▸ **SOURCE MATERIAL**:
■ ■ ■ ■

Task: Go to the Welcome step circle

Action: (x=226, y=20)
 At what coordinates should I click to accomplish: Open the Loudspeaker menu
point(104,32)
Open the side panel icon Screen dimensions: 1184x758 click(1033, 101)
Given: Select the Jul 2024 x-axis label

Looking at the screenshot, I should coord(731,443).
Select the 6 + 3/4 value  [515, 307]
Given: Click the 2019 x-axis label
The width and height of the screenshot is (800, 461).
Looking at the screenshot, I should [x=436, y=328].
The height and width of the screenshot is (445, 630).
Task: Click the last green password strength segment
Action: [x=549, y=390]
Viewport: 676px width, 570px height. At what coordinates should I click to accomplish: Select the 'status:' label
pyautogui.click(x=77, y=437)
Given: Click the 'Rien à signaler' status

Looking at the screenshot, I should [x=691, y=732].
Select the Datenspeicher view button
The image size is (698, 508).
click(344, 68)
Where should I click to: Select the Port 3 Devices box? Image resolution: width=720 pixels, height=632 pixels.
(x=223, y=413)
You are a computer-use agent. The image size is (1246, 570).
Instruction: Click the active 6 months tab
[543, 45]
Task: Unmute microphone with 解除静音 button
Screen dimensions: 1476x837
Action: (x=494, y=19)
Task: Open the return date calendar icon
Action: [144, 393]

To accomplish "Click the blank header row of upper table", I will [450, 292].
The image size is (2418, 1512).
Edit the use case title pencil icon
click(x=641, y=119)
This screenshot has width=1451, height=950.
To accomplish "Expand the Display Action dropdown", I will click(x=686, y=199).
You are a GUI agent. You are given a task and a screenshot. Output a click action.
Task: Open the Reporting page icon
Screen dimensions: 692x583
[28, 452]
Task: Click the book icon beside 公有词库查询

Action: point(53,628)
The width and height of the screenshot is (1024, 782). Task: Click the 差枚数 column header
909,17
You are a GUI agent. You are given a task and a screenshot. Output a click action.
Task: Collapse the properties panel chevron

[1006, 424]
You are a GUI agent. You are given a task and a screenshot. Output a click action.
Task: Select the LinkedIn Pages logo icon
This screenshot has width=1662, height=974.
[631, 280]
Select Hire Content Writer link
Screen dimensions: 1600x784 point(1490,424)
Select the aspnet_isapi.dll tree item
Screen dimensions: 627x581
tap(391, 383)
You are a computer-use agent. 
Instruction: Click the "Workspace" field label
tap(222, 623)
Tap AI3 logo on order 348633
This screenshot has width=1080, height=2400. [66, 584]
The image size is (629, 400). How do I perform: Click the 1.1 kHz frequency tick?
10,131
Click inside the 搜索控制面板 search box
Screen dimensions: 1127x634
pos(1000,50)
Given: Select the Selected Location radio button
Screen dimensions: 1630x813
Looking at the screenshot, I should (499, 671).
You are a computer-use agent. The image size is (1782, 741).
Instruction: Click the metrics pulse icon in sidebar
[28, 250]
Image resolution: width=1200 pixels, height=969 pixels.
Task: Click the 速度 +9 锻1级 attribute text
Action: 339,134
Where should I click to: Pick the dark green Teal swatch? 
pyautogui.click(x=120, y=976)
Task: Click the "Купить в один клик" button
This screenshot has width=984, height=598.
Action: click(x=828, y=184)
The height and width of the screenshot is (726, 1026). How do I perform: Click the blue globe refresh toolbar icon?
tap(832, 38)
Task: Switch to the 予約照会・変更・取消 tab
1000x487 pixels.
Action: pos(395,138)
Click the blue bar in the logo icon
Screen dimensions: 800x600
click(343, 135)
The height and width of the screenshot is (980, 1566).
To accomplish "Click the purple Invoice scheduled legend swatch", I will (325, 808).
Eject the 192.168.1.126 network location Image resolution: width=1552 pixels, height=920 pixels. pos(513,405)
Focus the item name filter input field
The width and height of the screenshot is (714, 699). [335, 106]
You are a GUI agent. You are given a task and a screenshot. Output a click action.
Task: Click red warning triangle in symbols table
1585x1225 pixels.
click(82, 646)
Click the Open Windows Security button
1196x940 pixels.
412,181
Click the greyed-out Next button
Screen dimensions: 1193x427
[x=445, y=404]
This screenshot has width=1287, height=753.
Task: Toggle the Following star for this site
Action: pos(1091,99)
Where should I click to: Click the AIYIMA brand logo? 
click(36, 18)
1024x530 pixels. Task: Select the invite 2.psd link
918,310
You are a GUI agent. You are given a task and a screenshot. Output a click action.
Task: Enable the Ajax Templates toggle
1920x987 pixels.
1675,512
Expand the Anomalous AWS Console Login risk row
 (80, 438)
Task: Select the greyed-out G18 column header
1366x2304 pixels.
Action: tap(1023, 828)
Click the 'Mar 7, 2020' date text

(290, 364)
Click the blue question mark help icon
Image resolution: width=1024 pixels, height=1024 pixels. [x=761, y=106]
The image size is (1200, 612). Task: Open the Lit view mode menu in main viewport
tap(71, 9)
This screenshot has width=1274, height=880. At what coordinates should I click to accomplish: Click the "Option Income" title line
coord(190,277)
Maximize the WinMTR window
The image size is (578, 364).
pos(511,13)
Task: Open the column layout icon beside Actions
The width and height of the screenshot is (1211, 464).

■ ■ ■ ■

Which lines hold the string "computer"? Copy all of them from the data above.

You are a computer-use agent. The image size is (1246, 570).
You are a computer-use agent. 
You are a computer-use agent. The image size is (1782, 741).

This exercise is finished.